CONCLUSION: Many obstetric health care workers lack knowledge regarding the safety and importance of influenza vaccination during pregnancy. Misinformed or inadequately informed health care workers may represent a barrier to influenza vaccine coverage of pregnant women. This lack of knowledge among the health care workforce takes on added importance in the setting of the H1N1 2009 swine-origin influenza pandemic.
(Source: Abstract for D.E. Broughton et al., “Obstetric Health Care Worker’s Attitudes and Beliefs Regarding Influenza Vaccination in Pregnancy,” Obstetrics & Gynecology: November 2009, Volume 114, Issue 5, pp. 981-987; my emphasis)
Got that? Precisely the people who are gatekeepers in caring for a vulnerable group, pregnant women, are appallingly ignorant about the risks of flu in pregnancy and the safety of any vaccines in pregnancy, not just the one for swine flu. And yet less than half of them can even correctly identify flu symptoms. (Please note that the study did not look at doctors.)
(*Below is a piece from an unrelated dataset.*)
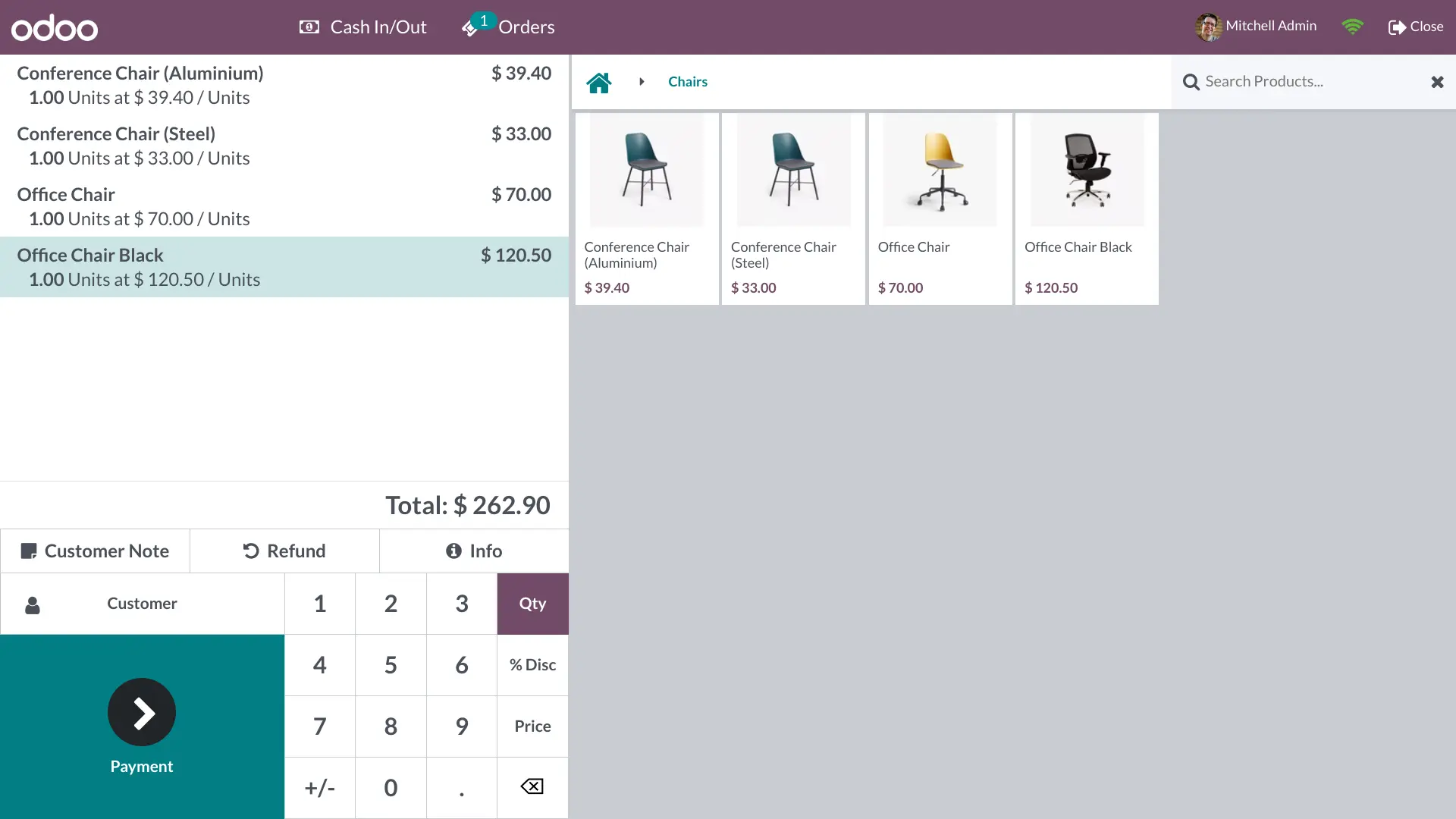Switch numpad to Price mode

pos(532,726)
It’s not alarmist to say that as a result of people’s ignorance, hundreds or thousands will die unnecessarily. A three-year-old in my town died in late October after testing positive for inluenza A. While definitive testing will take weeks, virtually all of the flu currently in circulation is swine flu. It’s reasonable to assume that swine flu is what killed this little person. It’s also reasonable to assume that many of us will know someone, sooner or later, who suffers the loss of a family member.
As usual, Jon Stewart got it right: It’s only us wimpy pasteurized milk drinkers who are sure we want to be vaccinated. Otherwise, we’d know the shot was only a government plot! Glenn Beck said it, so it must be so!
Note: I intentionally refer to this illness as “swine flu” and not H1N1 because H1N1 is a broader subtype of flu, and because I don’t mind keeping the spotlight on reckless agribusiness practices that may foster the genetic reshuffling of the virus.